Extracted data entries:
---

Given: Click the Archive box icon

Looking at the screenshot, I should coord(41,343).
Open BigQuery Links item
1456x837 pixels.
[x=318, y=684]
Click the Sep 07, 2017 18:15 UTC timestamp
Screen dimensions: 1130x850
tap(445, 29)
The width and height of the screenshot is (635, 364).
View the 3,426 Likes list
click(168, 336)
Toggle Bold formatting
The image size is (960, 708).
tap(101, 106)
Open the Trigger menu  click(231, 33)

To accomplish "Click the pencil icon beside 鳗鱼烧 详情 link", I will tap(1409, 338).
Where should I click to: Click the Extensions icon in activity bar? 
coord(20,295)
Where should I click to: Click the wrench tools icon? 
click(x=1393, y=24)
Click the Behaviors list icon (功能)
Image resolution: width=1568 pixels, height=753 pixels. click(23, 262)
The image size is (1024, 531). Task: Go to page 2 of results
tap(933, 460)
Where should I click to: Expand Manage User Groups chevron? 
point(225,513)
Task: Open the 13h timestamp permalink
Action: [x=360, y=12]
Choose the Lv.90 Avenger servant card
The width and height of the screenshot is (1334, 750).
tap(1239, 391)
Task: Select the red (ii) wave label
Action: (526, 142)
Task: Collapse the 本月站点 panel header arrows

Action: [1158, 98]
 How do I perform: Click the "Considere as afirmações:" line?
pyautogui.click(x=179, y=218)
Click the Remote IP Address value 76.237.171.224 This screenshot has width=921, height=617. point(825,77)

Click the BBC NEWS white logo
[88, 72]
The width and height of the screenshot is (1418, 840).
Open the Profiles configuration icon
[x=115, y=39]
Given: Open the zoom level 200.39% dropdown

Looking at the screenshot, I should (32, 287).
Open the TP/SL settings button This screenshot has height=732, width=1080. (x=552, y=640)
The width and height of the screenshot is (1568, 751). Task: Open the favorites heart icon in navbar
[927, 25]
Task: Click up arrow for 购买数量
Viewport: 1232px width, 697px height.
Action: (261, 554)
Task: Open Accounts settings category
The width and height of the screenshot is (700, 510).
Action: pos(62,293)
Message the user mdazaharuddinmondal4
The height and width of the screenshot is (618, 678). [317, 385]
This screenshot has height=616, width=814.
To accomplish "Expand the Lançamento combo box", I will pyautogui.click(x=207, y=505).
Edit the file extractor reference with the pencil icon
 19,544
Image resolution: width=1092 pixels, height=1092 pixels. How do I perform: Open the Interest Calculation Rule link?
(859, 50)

---

### EXERCISE DIRECTIONS:
Collect every line of the material that contains the string "point". Uppercase and lowercase letters count as different.

### RESPONSE TO THE TASK:
point(225,513)
Click the Remote IP Address value 76.237.171.224 This screenshot has width=921, height=617. point(825,77)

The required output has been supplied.